Inside the cave there are countless floors which are still unknown. Very impressive is the big variety of stalactites and stalagmites inside the cave mostly because of the difference of their shapes and their age. The older stalactites are mainly in the galleries which are on the right side of the entrance. On the other hand, the "infant" stalactites on the left side of entrance.

- Stalactites: They are the limestone tubular formations which are growing from the ceiling and downwards. Their length fluctuates between few centimetres and many metres.
- Stalagmites: They are formed as the water drops, which carry acid carbonate, fall on the ground under a stalactite. When a stalactite meets a stalagmite, we have a new formation which is called "column"

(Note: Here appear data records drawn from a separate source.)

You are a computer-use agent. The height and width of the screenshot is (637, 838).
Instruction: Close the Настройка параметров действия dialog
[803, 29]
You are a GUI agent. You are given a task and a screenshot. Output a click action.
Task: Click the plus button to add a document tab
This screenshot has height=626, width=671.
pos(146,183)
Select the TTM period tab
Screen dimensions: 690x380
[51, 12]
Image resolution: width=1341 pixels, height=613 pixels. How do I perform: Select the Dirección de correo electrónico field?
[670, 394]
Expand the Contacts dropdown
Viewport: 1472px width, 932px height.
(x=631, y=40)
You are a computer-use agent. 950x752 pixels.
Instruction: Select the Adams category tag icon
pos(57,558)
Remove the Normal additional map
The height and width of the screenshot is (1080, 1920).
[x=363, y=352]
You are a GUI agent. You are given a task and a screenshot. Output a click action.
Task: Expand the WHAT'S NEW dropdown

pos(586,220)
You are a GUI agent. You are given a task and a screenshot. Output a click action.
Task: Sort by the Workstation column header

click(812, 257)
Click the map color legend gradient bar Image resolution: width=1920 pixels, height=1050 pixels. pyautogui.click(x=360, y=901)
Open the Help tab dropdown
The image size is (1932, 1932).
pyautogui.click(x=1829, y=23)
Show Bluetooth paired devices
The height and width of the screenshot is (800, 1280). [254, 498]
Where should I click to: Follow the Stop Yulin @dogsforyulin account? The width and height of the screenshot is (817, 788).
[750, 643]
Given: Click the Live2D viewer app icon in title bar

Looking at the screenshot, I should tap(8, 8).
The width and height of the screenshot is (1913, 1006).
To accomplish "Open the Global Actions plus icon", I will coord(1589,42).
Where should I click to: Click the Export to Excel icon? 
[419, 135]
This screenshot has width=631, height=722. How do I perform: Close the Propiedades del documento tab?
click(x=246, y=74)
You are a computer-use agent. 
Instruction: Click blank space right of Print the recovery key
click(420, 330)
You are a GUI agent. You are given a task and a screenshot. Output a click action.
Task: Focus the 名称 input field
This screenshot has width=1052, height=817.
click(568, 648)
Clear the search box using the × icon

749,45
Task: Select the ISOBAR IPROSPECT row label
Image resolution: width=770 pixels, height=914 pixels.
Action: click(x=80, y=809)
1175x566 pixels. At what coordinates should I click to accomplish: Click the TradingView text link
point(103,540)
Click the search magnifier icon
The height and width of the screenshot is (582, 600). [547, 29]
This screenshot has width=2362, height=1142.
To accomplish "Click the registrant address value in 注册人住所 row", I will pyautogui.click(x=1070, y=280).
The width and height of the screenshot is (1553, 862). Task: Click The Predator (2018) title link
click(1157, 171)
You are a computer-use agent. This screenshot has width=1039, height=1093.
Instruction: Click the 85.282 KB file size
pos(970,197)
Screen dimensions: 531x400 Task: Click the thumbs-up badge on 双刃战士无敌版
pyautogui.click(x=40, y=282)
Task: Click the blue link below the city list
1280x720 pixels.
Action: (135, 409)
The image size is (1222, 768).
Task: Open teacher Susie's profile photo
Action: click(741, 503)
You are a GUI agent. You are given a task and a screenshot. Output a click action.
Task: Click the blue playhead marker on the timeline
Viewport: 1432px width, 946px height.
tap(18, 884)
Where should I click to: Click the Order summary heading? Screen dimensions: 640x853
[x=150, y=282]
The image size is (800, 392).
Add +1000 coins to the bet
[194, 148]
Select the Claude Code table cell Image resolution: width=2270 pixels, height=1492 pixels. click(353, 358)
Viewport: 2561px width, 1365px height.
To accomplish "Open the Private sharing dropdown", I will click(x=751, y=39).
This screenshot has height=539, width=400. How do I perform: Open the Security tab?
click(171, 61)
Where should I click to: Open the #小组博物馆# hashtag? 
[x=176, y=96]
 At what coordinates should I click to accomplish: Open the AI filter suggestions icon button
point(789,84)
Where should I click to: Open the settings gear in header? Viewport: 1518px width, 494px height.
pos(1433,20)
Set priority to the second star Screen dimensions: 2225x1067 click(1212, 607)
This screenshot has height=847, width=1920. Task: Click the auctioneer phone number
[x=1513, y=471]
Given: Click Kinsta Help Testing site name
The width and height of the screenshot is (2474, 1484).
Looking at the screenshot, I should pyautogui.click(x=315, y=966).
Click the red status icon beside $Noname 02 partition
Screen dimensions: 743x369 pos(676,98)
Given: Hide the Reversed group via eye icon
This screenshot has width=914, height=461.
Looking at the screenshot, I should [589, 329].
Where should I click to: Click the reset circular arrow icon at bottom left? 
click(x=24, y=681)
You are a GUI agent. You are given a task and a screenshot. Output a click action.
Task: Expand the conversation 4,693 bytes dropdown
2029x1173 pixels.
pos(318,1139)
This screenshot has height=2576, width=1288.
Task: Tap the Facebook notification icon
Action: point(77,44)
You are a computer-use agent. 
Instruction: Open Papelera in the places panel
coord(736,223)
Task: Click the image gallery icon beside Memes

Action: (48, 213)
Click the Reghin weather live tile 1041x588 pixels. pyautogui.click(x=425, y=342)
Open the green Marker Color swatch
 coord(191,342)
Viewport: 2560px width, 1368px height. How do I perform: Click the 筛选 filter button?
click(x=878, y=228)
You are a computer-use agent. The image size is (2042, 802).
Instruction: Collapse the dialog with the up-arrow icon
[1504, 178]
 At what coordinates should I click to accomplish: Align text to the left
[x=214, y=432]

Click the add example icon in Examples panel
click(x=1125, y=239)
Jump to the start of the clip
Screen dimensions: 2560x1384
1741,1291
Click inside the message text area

- Helictites: It's a rear kind of stalactite which is developed on the sides, on the floors even on the ceilings of the caves, towards many directions (up, side and down).
- Shields: They are being developed as the water comes out through very thin fissures of the rock. Many times their diameter is of some metres.
- Cave Pearls: They are small formations like spheres
- Gours: They are another kind of formation which is also very interesting. Small barriers of calcium carbonate which are placed on the floor of the cave. The creation depends on the rainfall in the area of the cave. On Gour evolve a rear fauna.